Kika, tu era a nossa bolsinha de água quente no inverno. Todo mundo queria pegar um pouquinho. Todo mundo queria o teu calorzinho para esquentar o coração. Nada mais gostoso que passar a tarde no sofá vendo TV contigo. Debaixo do edredom.
Sabe, mimosa, eu lembro direitinho quando tu chegaste lá em casa: pequenininha, o pêlo todo malhado, hiperativa. Há doze anos. Eu ainda estava na escola. Morávamos em Floripa. Tu eras a nossa barriguinha verde. A Nati era criança e sonhava com um cachorrinho. E daí o pai te comprou. Há doze anos. Meu Deus, o tempo é tirano com a gente. O tempo é mesmo fatal.
O ser humano tem outra mania muito louca que é amar os bichinhos como se eles fossem gente. Tem gente que nem ama gente, só consegue amar cachorros e gatos e outros animais. Sei lá. Eu costumo amar as pessoas, mas eu confesso, Kikinha, que não tem como não te amar até mais do que a elas. Ninguém consegue ser tão de alguém como tu és da gente.
E agora está aí. Velhinha, velhinha. Toda doentinha. Um milhão de coisas ao mesmo tempo e das piores que há: coração, pulmão, diabete, cegueira. Tudo num único cachorrinho. No nosso cachorrinho. Que a gente cuidou pela vida inteira. Pela tua vida inteira. O problema todo é esse desencontro de tempos! Enquanto para ti, doze anos são uma longa jornada, para a gente... São como um piscar de olhos. Não são praticamente nada. A gente mal começou.
Não tem graça nenhuma em envelhecer. Não tem graça nenhuma em perder alguém porque está velho. O amor não está velho. Está igualzinho. A alma está igualzinha. A tua alegria quando chegamos em casa está igualzinha. O teu rabinho abana igualzinho quando te fazemos festa. Não tem nada, absolutamente nada de diferente. Só o corpo, essa porcaria com prazo de validade que todo mundo insiste em louvar, não funciona mais.

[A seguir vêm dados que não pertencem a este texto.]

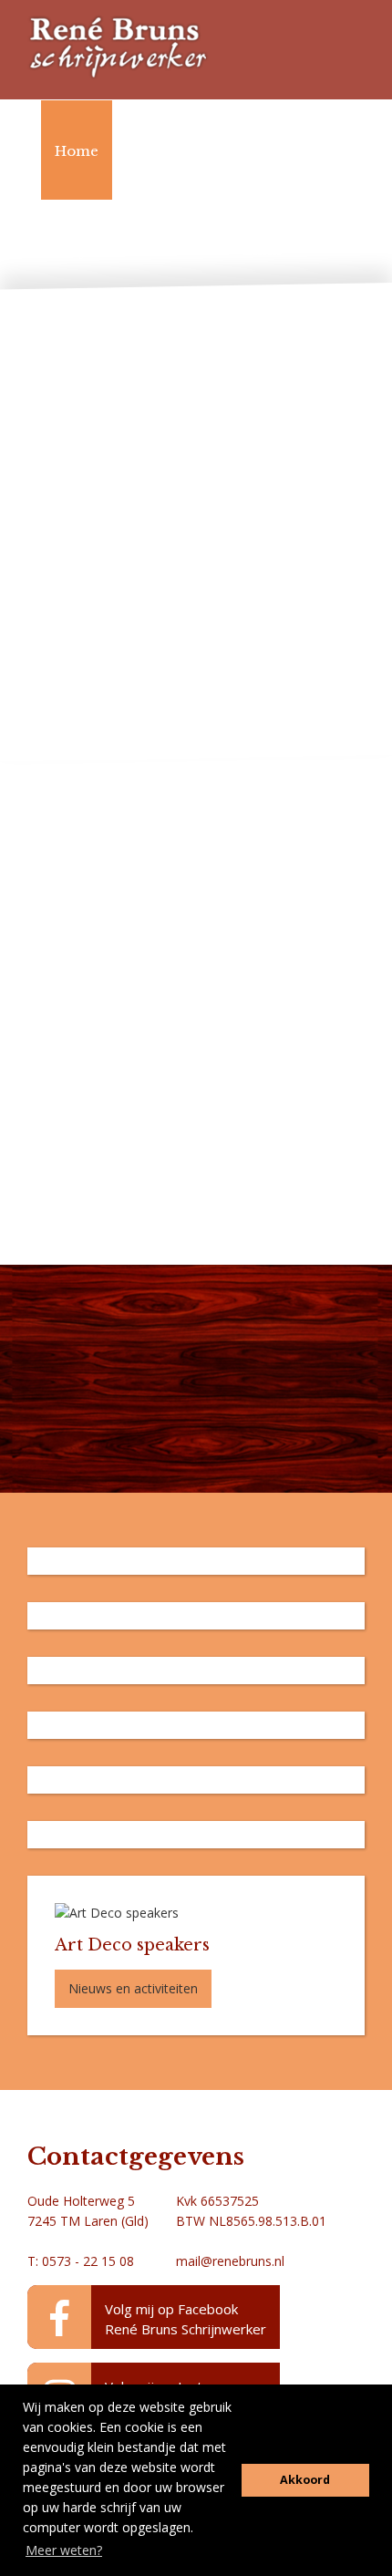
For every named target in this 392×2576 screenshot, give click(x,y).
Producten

Neném, essa minha tristeza toda tem muito de egoísmo, outra mania insuportavelmente humana. É que assistir ao final da tua existência, assim, tão de perto, faz com que eu sofra por antecedência a minha própria vida. O meu próprio envelhecer. O meu próprio acabar. Porque os humanos são iguaizinhos aos cachorros, sabia? Eles vivem bem até certo ponto e, a partir dali, vão definhando, pouco a pouco, dia a dia, no começo imperceptivelmente e, depois, numa velocidade desnorteante e com uma força avassaladora. Quando nos damos conta, estamos assim, como você está agora: frágeis, doentes, quietinhos em nosso canto, recebendo atenção, sendo cuidados, esperando, esperando, esperando... E não importa a vida que tivemos nem as lembranças que iremos deixar. Lembranças não são vida. Lembranças não somos nós. Lembranças acabam quando deixam de lembrar.

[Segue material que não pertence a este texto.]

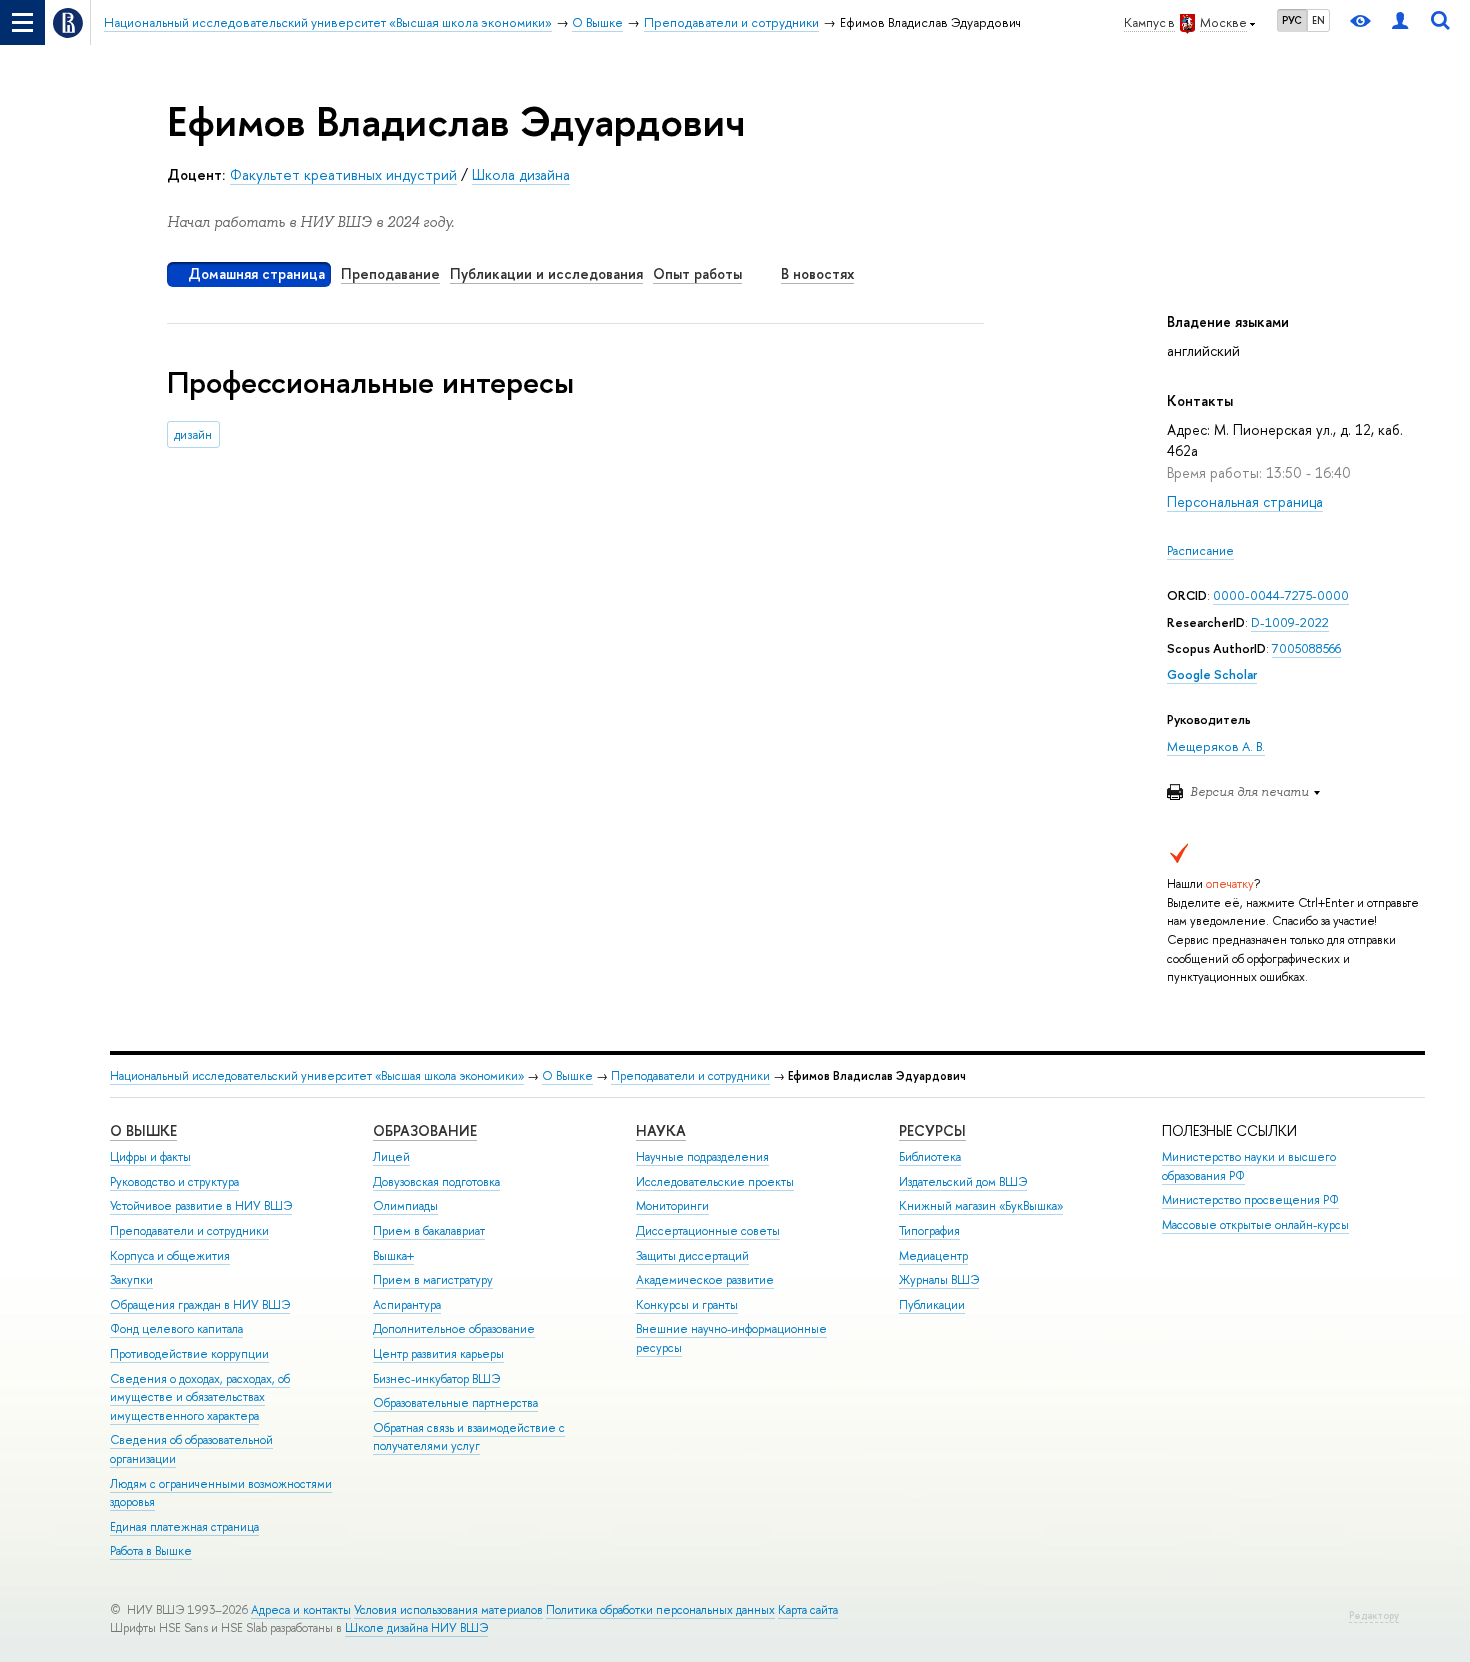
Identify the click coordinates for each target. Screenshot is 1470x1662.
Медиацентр (933, 1256)
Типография (929, 1231)
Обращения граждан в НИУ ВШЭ (200, 1305)
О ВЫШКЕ (143, 1130)
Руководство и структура (174, 1182)
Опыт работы (697, 273)
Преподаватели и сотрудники (690, 1076)
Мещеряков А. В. (1216, 746)
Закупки (131, 1280)
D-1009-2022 (1290, 622)
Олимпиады (405, 1206)
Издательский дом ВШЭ (963, 1182)
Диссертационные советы (708, 1231)
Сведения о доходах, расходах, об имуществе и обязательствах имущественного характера (200, 1397)
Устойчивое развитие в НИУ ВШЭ (201, 1206)
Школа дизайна (521, 174)
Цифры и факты (150, 1157)
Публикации (932, 1305)
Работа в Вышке (151, 1551)
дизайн (193, 434)
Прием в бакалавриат (429, 1231)
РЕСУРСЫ (932, 1130)
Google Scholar (1212, 674)
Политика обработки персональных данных (660, 1610)
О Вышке (567, 1076)
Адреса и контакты (301, 1610)
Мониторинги (672, 1206)
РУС (1292, 20)
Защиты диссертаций (692, 1256)
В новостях (817, 273)
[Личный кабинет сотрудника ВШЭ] (1400, 22)
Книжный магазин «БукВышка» (981, 1206)
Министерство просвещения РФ (1250, 1200)
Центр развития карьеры (438, 1354)
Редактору (1374, 1615)
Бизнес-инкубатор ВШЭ (436, 1379)
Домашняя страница (256, 273)
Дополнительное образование (454, 1329)
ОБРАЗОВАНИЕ (425, 1130)
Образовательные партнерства (455, 1403)
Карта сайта (808, 1610)
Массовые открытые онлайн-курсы (1255, 1225)
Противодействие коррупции (189, 1354)
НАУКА (661, 1130)
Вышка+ (393, 1256)
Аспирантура (407, 1305)
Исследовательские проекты (715, 1182)
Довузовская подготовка (436, 1182)
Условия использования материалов (448, 1610)
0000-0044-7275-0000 (1281, 595)
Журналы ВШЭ (939, 1280)
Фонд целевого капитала (176, 1329)
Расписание (1200, 550)
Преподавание (390, 273)
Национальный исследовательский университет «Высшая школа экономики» (317, 1076)
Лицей (391, 1157)
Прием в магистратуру (433, 1280)
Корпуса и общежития (170, 1256)
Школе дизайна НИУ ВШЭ (416, 1628)
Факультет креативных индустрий (343, 174)
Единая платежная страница (184, 1527)
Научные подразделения (702, 1157)
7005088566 (1306, 648)
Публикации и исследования (546, 273)
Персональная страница (1245, 501)
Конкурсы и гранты (687, 1305)
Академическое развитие (705, 1280)
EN (1318, 20)
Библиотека (930, 1157)
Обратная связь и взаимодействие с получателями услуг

Kika, os humanos têm uma mania muito idiota de considerar a vida uma benção. Mas não é não. Não tenha medo de assumir essa verdade. Vida é um fardo, é uma quimera, é um troço que a gente carrega e não sabe nem por que cuida tanto para não deixar cair. A gente sente um desespero pela vida, mas a vida acaba, Kika. E acabamos junto com ela sem nem sabermos o que éramos. Não é para ter muita raiva?
Não tem sentido. Simplesmente não tem sentido. E o que serve de consolo nesta hora, não para ti, eu sei, mas para mim, é saber que tu nunca terás tido a menor consciência de tudo isso. E agora cuidaremos de ti até o finalzinho, minha linda. E desta vez não é por mania. É por amor.
Tu sempre acompanhaste as minhas tristezas, tu sempre foste a minha companheirinha, o meu colinho silencioso na hora de chorar. Desculpa se hoje eu não consigo parar de chorar.
É que eu não queria te perder.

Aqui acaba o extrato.